— begin Records for the exercise —
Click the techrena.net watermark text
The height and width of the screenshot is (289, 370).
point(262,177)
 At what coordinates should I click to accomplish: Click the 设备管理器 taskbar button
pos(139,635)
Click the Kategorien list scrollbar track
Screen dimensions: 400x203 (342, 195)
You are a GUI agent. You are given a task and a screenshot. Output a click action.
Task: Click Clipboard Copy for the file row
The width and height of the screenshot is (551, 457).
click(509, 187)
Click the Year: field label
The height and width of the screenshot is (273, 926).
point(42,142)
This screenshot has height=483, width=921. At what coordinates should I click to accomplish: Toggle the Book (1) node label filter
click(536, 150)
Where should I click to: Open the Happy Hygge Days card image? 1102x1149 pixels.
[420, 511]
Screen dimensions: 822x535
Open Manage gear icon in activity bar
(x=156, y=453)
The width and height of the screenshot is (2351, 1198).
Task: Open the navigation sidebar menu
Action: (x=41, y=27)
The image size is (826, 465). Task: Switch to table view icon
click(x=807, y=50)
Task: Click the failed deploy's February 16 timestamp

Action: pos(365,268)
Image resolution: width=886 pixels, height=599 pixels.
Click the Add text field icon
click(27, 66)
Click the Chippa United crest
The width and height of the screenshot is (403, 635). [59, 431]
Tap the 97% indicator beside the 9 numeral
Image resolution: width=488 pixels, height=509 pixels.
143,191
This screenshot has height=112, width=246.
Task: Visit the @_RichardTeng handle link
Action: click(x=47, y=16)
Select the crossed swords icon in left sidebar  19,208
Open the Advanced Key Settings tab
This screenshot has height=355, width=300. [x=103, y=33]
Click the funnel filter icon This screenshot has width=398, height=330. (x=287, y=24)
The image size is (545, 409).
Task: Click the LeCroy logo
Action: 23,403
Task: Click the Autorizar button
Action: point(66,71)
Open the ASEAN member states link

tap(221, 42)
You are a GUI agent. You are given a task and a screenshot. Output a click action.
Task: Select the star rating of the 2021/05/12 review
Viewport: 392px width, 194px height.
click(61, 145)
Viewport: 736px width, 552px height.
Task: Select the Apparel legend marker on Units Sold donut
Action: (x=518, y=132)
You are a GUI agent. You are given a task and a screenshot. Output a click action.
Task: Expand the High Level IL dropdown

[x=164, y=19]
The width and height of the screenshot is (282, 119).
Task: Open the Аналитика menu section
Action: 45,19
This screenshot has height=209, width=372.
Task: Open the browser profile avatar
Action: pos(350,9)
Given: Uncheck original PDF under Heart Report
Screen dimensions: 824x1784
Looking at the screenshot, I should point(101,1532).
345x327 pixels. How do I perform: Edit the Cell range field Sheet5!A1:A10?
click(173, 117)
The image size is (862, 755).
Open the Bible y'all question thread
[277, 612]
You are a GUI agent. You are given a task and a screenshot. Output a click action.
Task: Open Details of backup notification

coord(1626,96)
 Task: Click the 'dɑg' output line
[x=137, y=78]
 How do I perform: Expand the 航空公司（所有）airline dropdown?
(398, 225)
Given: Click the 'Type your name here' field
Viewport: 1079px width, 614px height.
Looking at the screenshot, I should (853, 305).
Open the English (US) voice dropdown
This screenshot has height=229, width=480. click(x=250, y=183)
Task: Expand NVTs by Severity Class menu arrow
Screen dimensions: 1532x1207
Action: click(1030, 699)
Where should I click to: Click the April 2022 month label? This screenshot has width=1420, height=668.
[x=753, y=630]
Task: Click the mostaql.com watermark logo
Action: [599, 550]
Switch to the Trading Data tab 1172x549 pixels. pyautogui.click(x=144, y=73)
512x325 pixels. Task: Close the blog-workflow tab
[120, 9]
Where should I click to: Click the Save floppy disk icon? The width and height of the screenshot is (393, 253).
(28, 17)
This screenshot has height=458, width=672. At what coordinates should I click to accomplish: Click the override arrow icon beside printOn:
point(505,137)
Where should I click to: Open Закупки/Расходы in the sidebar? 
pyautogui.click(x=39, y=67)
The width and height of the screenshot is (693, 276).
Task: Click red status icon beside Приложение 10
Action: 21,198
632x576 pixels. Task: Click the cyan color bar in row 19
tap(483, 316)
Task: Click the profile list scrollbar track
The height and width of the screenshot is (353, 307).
— end Records for the exercise —
> Aim of the exercise:
Print all of the lines above again with no changes.

> The reply:
Click the techrena.net watermark text
The height and width of the screenshot is (289, 370).
point(262,177)
 At what coordinates should I click to accomplish: Click the 设备管理器 taskbar button
pos(139,635)
Click the Kategorien list scrollbar track
Screen dimensions: 400x203 (342, 195)
You are a GUI agent. You are given a task and a screenshot. Output a click action.
Task: Click Clipboard Copy for the file row
The width and height of the screenshot is (551, 457).
click(509, 187)
Click the Year: field label
The height and width of the screenshot is (273, 926).
point(42,142)
This screenshot has height=483, width=921. At what coordinates should I click to accomplish: Toggle the Book (1) node label filter
click(536, 150)
Where should I click to: Open the Happy Hygge Days card image? 1102x1149 pixels.
[420, 511]
Screen dimensions: 822x535
Open Manage gear icon in activity bar
(x=156, y=453)
The width and height of the screenshot is (2351, 1198).
Task: Open the navigation sidebar menu
Action: (x=41, y=27)
The image size is (826, 465). Task: Switch to table view icon
click(x=807, y=50)
Task: Click the failed deploy's February 16 timestamp

Action: pos(365,268)
Image resolution: width=886 pixels, height=599 pixels.
Click the Add text field icon
click(27, 66)
Click the Chippa United crest
The width and height of the screenshot is (403, 635). [59, 431]
Tap the 97% indicator beside the 9 numeral
Image resolution: width=488 pixels, height=509 pixels.
143,191
This screenshot has height=112, width=246.
Task: Visit the @_RichardTeng handle link
Action: click(x=47, y=16)
Select the crossed swords icon in left sidebar  19,208
Open the Advanced Key Settings tab
This screenshot has height=355, width=300. [x=103, y=33]
Click the funnel filter icon This screenshot has width=398, height=330. (x=287, y=24)
The image size is (545, 409).
Task: Click the LeCroy logo
Action: 23,403
Task: Click the Autorizar button
Action: point(66,71)
Open the ASEAN member states link

tap(221, 42)
You are a GUI agent. You are given a task and a screenshot. Output a click action.
Task: Select the star rating of the 2021/05/12 review
Viewport: 392px width, 194px height.
click(61, 145)
Viewport: 736px width, 552px height.
Task: Select the Apparel legend marker on Units Sold donut
Action: (x=518, y=132)
You are a GUI agent. You are given a task and a screenshot. Output a click action.
Task: Expand the High Level IL dropdown

[x=164, y=19]
The width and height of the screenshot is (282, 119).
Task: Open the Аналитика menu section
Action: 45,19
This screenshot has height=209, width=372.
Task: Open the browser profile avatar
Action: pos(350,9)
Given: Uncheck original PDF under Heart Report
Screen dimensions: 824x1784
Looking at the screenshot, I should point(101,1532).
345x327 pixels. How do I perform: Edit the Cell range field Sheet5!A1:A10?
click(173, 117)
The image size is (862, 755).
Open the Bible y'all question thread
[277, 612]
You are a GUI agent. You are given a task and a screenshot. Output a click action.
Task: Open Details of backup notification

coord(1626,96)
 Task: Click the 'dɑg' output line
[x=137, y=78]
 How do I perform: Expand the 航空公司（所有）airline dropdown?
(398, 225)
Given: Click the 'Type your name here' field
Viewport: 1079px width, 614px height.
Looking at the screenshot, I should (853, 305).
Open the English (US) voice dropdown
This screenshot has height=229, width=480. click(x=250, y=183)
Task: Expand NVTs by Severity Class menu arrow
Screen dimensions: 1532x1207
Action: click(1030, 699)
Where should I click to: Click the April 2022 month label? This screenshot has width=1420, height=668.
[x=753, y=630]
Task: Click the mostaql.com watermark logo
Action: [599, 550]
Switch to the Trading Data tab 1172x549 pixels. pyautogui.click(x=144, y=73)
512x325 pixels. Task: Close the blog-workflow tab
[120, 9]
Where should I click to: Click the Save floppy disk icon? The width and height of the screenshot is (393, 253).
(28, 17)
This screenshot has height=458, width=672. At what coordinates should I click to accomplish: Click the override arrow icon beside printOn:
point(505,137)
Where should I click to: Open Закупки/Расходы in the sidebar? 
pyautogui.click(x=39, y=67)
The width and height of the screenshot is (693, 276).
Task: Click red status icon beside Приложение 10
Action: 21,198
632x576 pixels. Task: Click the cyan color bar in row 19
tap(483, 316)
Task: Click the profile list scrollbar track
The height and width of the screenshot is (353, 307).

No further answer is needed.